Tumbling vs Hopping Windows in Stream Processing
Windows in Stream Processing
When processing continuous data streams (log analysis, real time analytics), you need to group events into windows for aggregation. Same concepts as rate limiting but different application: instead of counting requests to reject, you are counting events to compute metrics like "page views in the last 5 minutes" or "average order value per hour." The window type you choose affects result accuracy and resource usage.
Tumbling Windows (Non Overlapping)
Each event belongs to exactly one window. 5 minute tumbling windows: 00:00 to 05:00, 05:00 to 10:00, 10:00 to 15:00. No overlap means each event is processed once. Simple to implement and understand. Use when you want distinct time buckets (hourly reports, daily summaries).
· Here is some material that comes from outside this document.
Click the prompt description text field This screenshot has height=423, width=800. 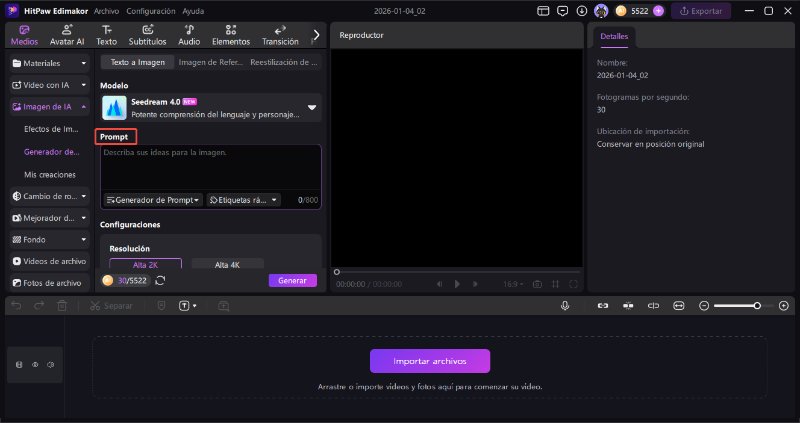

Downside: an event at 04:59 and one at 05:01 are in different windows even though they are 2 seconds apart.
Hopping Windows (Overlapping)
Windows overlap based on a hop interval. 5 minute windows hopping every 1 minute: 00:00 to 05:00, 01:00 to 06:00, 02:00 to 07:00. Each event belongs to window_size / hop_interval windows (here, 5 windows). Produces smoother output, catching trends that tumbling windows miss. Cost: 5x the computation (each event processed 5 times) and 5x the memory (5 windows active simultaneously).
Session Windows (Event Driven)
Windows defined by activity gaps rather than fixed time. A session window groups events until a gap of N minutes occurs. User browses a site: page views at 10:00, 10:02, 10:05, then 10:25. With 10 minute session gap, first three views are one session, 10:25 starts a new session. Perfect for user behavior analysis where fixed time boundaries do not align with actual activity patterns. More complex to implement as window boundaries are data dependent.
Choosing Window Type
Tumbling: fixed reports, billing periods, simple aggregations. Hopping: real time dashboards, anomaly detection, smoother trend lines. Session: user analytics, workflow tracking, activity based grouping. The choice depends on whether your analysis needs discrete buckets (tumbling), continuous monitoring (hopping), or behavior based grouping (session).